The last question here addresses a key gap we see in many feed and grain firms — no effective sales management function. As feed and grain firms grow, many keep a "small firm" organizational structure. Next thing you know, someone has 18 salespeople directly reporting to them, which is about as good as no sales management function. Do you have a sales manager or someone with that responsibility in your business? Is this person actively involved in coaching and training activities? Do your salespeople have detailed territory plans? Are these plans reviewed regularly? Are salespeople compensated based on their ability to deliver against the plan? Sales management is much more than, "go get 'em folks!". If you score a low grade here, you might want to consider an excellent resource, ProActive Sales Management — a book by Skip Miller published by Amacom Books.
Communicating with stakeholder groups is the final area of our grade card (See Fig. 3). While almost everybody agrees that good communications are vital to the workings of business and life, almost all of us can improve in this area. These improvements will pay off by uncovering problems before they become too big, and by supporting the emotional side of people's "need to know."

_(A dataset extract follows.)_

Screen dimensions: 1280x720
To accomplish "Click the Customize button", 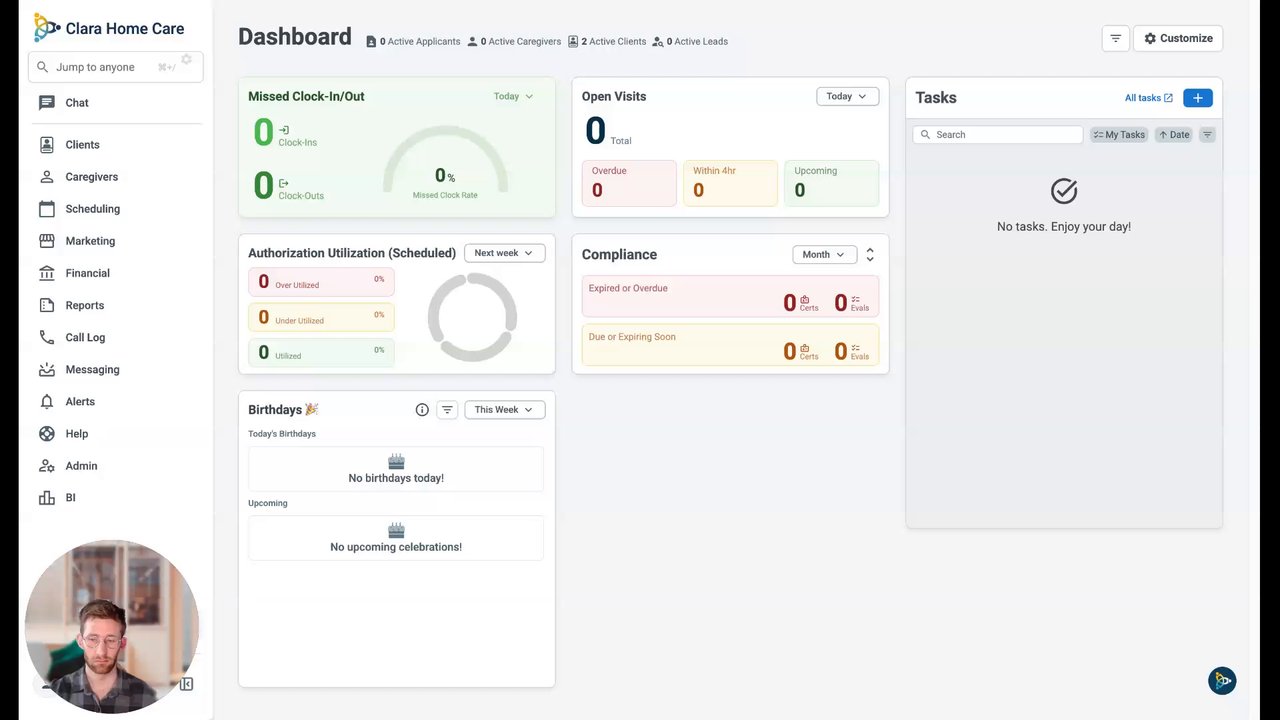I will click(1178, 39).
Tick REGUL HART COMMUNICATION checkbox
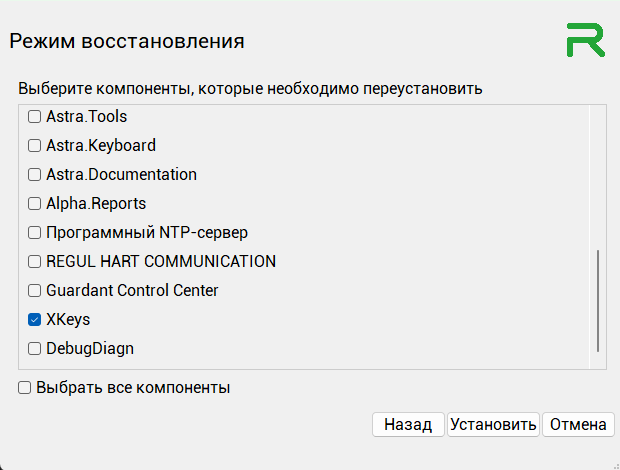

A company newsletter aimed at your customers can go a long way toward solidifying the relationship you have with your clientele. Such a newsletter can be published and mailed on its own, or it can be a simpler one-page affair mailed with your monthly statements. You can also do something via e-mail or fax if your customers prefer that form of communication.
Obviously the challenge here is to continue to come up with fresh ideas for the newsletter. However, a running list of stories could include: meet the staff (one person/newsletter with updates); meet our customers (a brief customer profile); highlight a new product or cover a problem that you are seeing in the market; your creativity is the only limiting factor here. The firm companynewsletters.com (www.companynewsletters.com) suggests a couple of other novel ideas to highlight employee volunteerism and achievement.
The next question asks if your firm has an effective way to communicate with your employees. Regular staff meetings are good ways to ensure this communication, and also provide for input from them to you as manager on issues at hand. Many companies find a productive way to do this is to schedule regular monthly or quarterly meetings. If you take this approach, you will find that items to put on your agenda will constantly come to light; you just need to keep a sheet to add them to. A key point: Make sure you really take meeting seriously if you do them. Have a purpose, run them efficiently, make sure they create value. You do not want your "communication vehicle" to be a monthly source of pain for your employees.
The next question under communications refers to whether your company has a website. There is no doubt today's customer continues to become more user savvy with online tools, and while agriculture tends to lag a bit behind on the learning curve of some applications, we feel that we can do our customers a big service by providing them useful Internet applications like market and weather data links.
Over the past two columns, we have highlighted a number of areas where grading your business can be useful. Of course, assigning your own grades can be tricky as you can be both too easy and too hard an evaluator. Consider using these tools in an employee meeting as a way to collect employee opinions and to start conversations about improvement. You might even consider using the grade card with a select set of customers, and advisory group or suppliers whose thoughts and insights you value. The bottom line here: It is very hard to manage what you don't measure, so put the cards to work and see if you are making the grade!